What is being asked: Continue the forum thread about installing a military Yukon M1950 wood stove in a basement from where it stops.

# Military Yukon M1950 Wood Stove Installation Questions



## FFTitus (Mar 22, 2014)

Good morning fellow wood burning ladies and gents,
       I thought I would sign up after following this site for a long time and start posting & answering questions here officially. 

      I have recently purchased after doing research a mobile military yukon M1950 wood stove. Mine was made in 1990 I think, I'll double check that when I get home. I absolutely LOVE it. The amount of BTU is claims to put out, to how light weight and compact it is. 

      I am looking to install one in my basement, through my small window in the corner. I have been reading how I would need to install the proper fire rated insert to replace the window, then the chimney. 

I am basically looking to install this during the cold months for the basement then remove it and when I go camping, have the ability to take it with me for outdoor use, then reinstall in the winter again.

 The chimney I have a few questions about. I've already spoke with the town and I am legally allowed to do it myself. The length of the chimney is what I am questioning. Since it is coming from the basement, would I need to run it the entire length of the home then over the roof X amount of feet?  Or can I do like what I have at work? I've included a photo of that setup now. That exhaust is from our pellet stove.

Here are a few photos of the stove, then a few generic photos or video to give you an idea of what it looks like. I will post photos & a video of where I am wanting to install it in the basement when I get off shift. 

Thank you all for taking the time to read this & have a great day!


----------



## begreen (Mar 22, 2014)

Welcome. Pellet stove chimney rules are completely different from wood stove chimney requirements. There are no shortcuts allowed. The class A, stainless chimney will need to have proper clearances, a tee at the bottom with a proper thimble for where it enters the house. The top of the chimney must be 2 ft taller than the nearest structure within 10 ft. Usually this is the roof. Inside, the stove will need to have 36" clearance from combustibles in all directions (unless there is an NFPA 211 wall shield) and a hearth that is 18" wider than the stove in all directions. The connecting stove pipe will need to be at least 18" from all combustibles if it is single-wall pipe.


----------



## FFTitus (Mar 22, 2014)

Thank you for the reply, so chances are then that this won't work. If I am going to be adding that length of chimney pipe, then something more permanent would make more sense would you agree?


----------



## begreen (Mar 22, 2014)

Unlike a camp setup the chimney on a house is infrastructure.  It has to be safe, even with a chimney fire. Your plan can work as long as there is a safe chimney in the house to connect to. That said, the Yukon was not designed for 24/7 heating, year after year. If the goal is to heat the house and not have just an occasional basement warming fire then yes, a stove designed to do this would be a much better bet. The last thing you want is for a weld to fail or a door to fall off the stove when it is out of sight in the basement with a raging fire in its belly.

Data extract:
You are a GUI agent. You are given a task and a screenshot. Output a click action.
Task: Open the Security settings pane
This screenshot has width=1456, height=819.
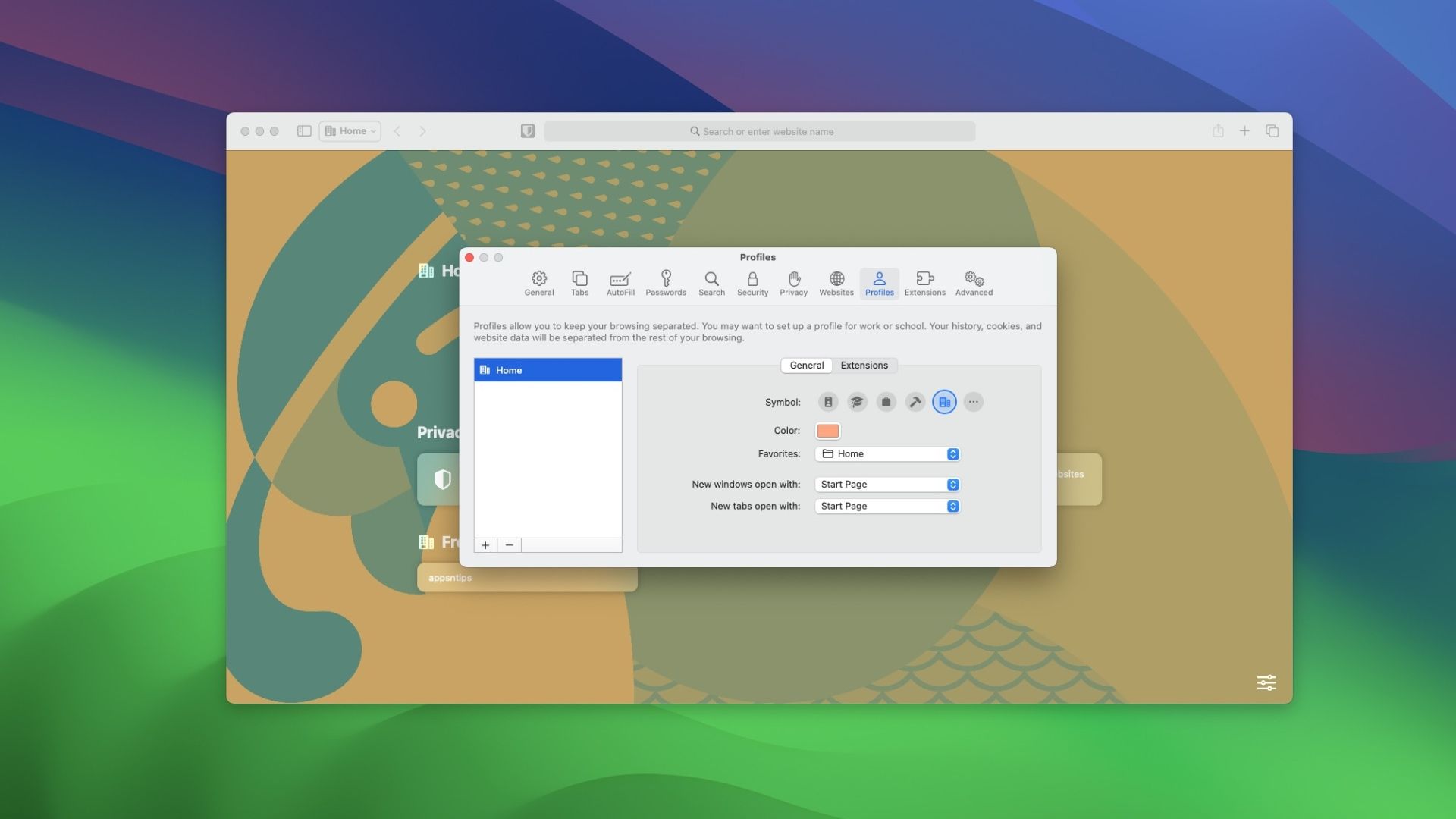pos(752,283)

The output:
----------



## FFTitus (Mar 22, 2014)

The basement is unfinished, with concrete walls and a floor. The window is located near the bulkhead, so I'm expecting some heat loss there. 

The idea came from dealing with the cold winters and having no place to work on projects. I'll keep this stove mobile then and use it out doors for camping, etc.

I can really see having the stove in the basement help heat the home and continue to use it throughout the winter. We recently replaced our oil furnace & that was not cheap to say the least. 

The new stove itself, there are so many out there, it's mind numbing. How would you choose the right one for you? The local scrap yard for example has 20 to choose from. On Cl there's over 200. I assume by BTUs right?


----------



## begreen (Mar 22, 2014)

I would choose a stove based on firebox size and the area size to be heated. If this is an unfinished, uninsulated basement understand that fully one third of the heat generated will head right outdoors to the earth. That means one cord out of three is wasted. If you are buying a used, pre-EPA stove even more wood will be wasted in inefficient heat going up the chimney. An EPA stove will be more efficient and use less wood. For this reason a lot of folks opt for a new Englander or Drolet stove. They are under $1000 and are good workhorses.

Take your time, ask questions and read up all you can so that your purchase is a wise one. Also, budget for the chimney, it could cost much more than the stove depending on how tall it will end up being. This article can help you get started:

https://www.hearth.com/econtent/index.php/articles/choosing_a_wood_stove
https://www.hearth.com/econtent/index.php/articles/choosing_and_using_wstove
http://www.woodheat.org/wood-appliances.html

If you can post a picture of the approximate location for the stove that shows the wall and bulkhead we can comment on feasibility.

PS: If you don't have a good stash of wood already split, stacked and drying, that is a major priority. Stoves burn way better with dry wood and chimneys stay much cleaner.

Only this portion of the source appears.